* EXCERPTED TEXT:
The nominal--often deeply indebted--property owner was subsumed into the larger
economy, becoming
merely "the final link" in a complex dynamic of urban growth (p.
183).
The third section, "Under One Roof," focuses on housing regulation
in later-nineteenth-century Stockholm and Berlin. In Chapter 7, Forsell examines
the quotidian dimension of the landlord-tenant relationship. Forsell argues
that liberal law made it possible for the market to determine the price of
commodities and that market-centered liberalism was a working-out of particular
state imperatives. In an age when, according to Forsell, the economy came
to dominate society, market-centered liberalism depended on positing an abstract
and ultimately false equality between concretely different people, such as
workers and capitalists. Forsell sees this liberal equality of the worker
and capitalist as an illusion, although he does not make clear how this illusion
is upheld. Forsell criticizes abstract contractual equality for the ways it
masks concrete inequality. In both cities, within certain parameters, the
landlord and tenant enjoyed "unrestricted contractual freedom" (pp.
194-95). Chapter 8 focuses on the emergence of German and Swedish legal codes
that affected the "housing question." Here, Forsell argues that
fin-de-siècle legal reforms sought to aid the weaker party and integrate
tenants into liberal society in order to
stabilize it. Forsell suggests that these legal codes enforced the middle
class's responsibility to a general social good and enshrined corporatist
concern for community welfare. Forsell argues that while real estate property
owners believed themselves weakened by the new codes, in fact they retained
their power: landlords' freedom of contract remained sacrosanct above all
concrete or political concerns and landlords found ways to avoid the new regulations.
In Chapter 9, Forsell demonstrates the changes that the First World War brought
to residential
real estate property and landlord/tenant relations. The war made tenancy a
central factor in state intervention in housing markets. Forsell probes the
steps the state took in intervening, which institutions did the job, and the
extent to which both sides of the issue were taken into account. He also seeks
to understand how politicians and reformists explained the housing crisis
and the general impact of this intervention on private property after the
war. Generally, legislation moved from mediating between contractual partners
to protecting tenants. Forsell
notes that the primary concern of the legislation in both cities was speculation
and indebted property owners and "not the 'firmly rooted' property owners
who had used their own saved capital to acquire property" (pp. 256-57).
The final chapter summarizes the argument and attempts to grasp the similar
yet not identical transformations in the practice and self-understanding of
urban residential real estate property owners. In so doing, Forsell returns
to some theoretical considerations from the introduction. Forsell's theoretical
approach has its suggestive moments, but ultimately is fragmentary and under-theorized.

* SUPPLIED INFORMATION:
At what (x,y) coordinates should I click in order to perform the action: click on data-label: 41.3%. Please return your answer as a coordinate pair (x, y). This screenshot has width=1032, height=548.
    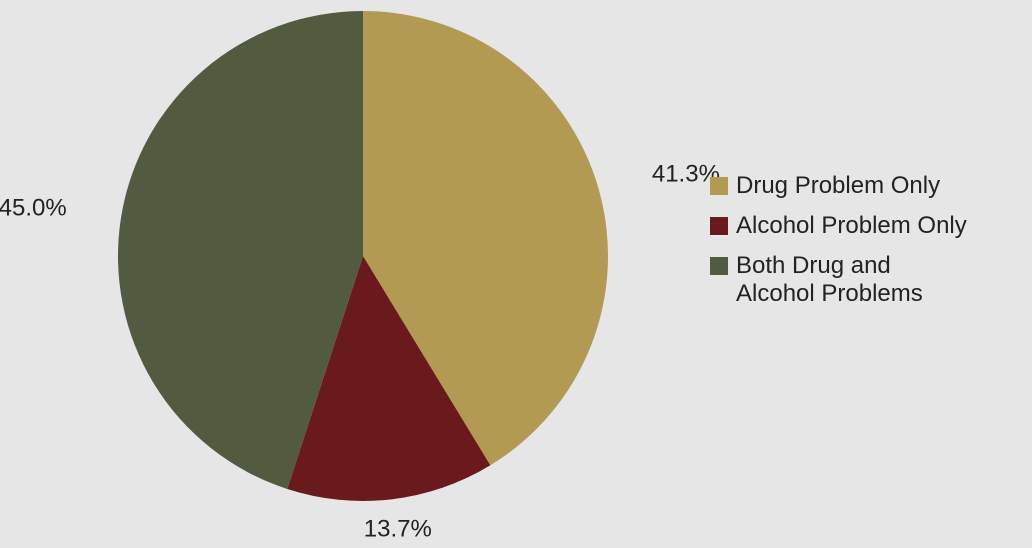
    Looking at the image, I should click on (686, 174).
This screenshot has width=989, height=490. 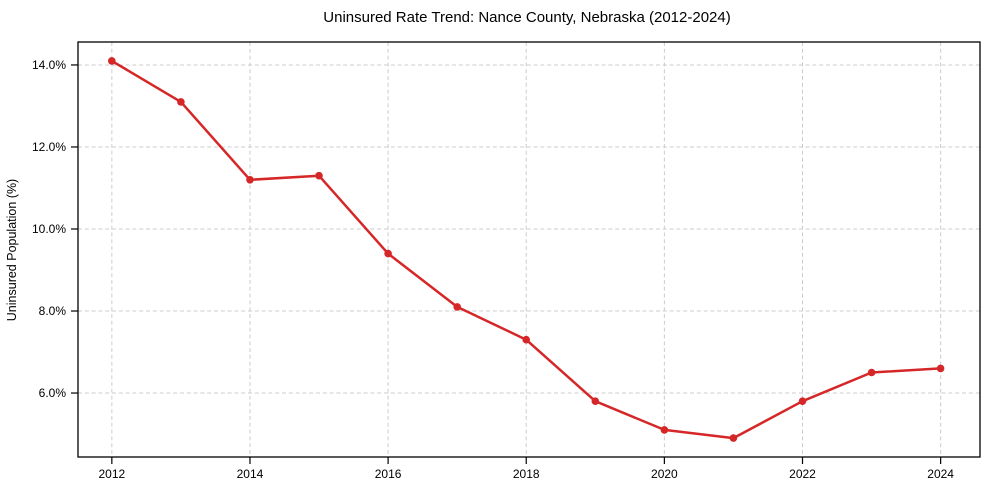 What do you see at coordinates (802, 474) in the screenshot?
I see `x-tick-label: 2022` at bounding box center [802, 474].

* WHAT IS EXPECTED: Please carry on the book review about property owners in Stockholm and Berlin, starting after its final sentence.

* RESULT OF THIS TASK:
Drawing his argument from Fred Block and Michael Harloe's readings of Karl
Polanyi, Forsell considers economies to be always historically and culturally
specific in
practice. Through Polanyi, Forsell argues that the nineteenth-century liberated
the economy from its subordination to social ideals with devastating consequences,
but by the end of Forsell's study, society
seems to reasserted control. The mechanisms by which economy could be liberated
from society and then subdued by society again is never made clear. Additionally,
lingering behind a number of Forsell's arguments,
it seems, is Polanyi's idea that land, labor, and money are not true commodities.[1]
For example, Forsell argues that speculation and bank financing transformed
residential real estate property into a commodity, because owners no longer
needed to be thrifty and "save up the necessary money" themselves
(p. 158). The idea that an individual businessman is not selling commodities
because he provided his own capital is unconvincing.
Forsells's analysis here is similar to populist critiques of "bad"
finance capitalism from the standpoint of "good" productive, self-made
capitalism. Forsell echoes the approval of his sources when he writes that
turn-of-the-century legislation focused on speculation and indebted property
owners and "not the 'firmly rooted' property owners who had used their
own saved capital to acquire property" (pp. 256-57). This conclusion
seems to be a defense of "rooted" small-scale capitalists against
finance capital (even if his quotation marks vaguely problematize the word
"rooted"). It seems unlikely that Forsell would actually endorse
this critique and its more problematic adherents. Rather, his evidence pool
is one-dimensional enough that the problematic arguments his sources were
making might not have not become apparent and he was insufficiently critical
in his reading of land reformers, critics of speculation, and landlord's associations.
What Forsell seems to understand as property relations regaining their social
and moral ideals, seems to be, instead, the producerist side of an ideological
argument about the direction of capitalism.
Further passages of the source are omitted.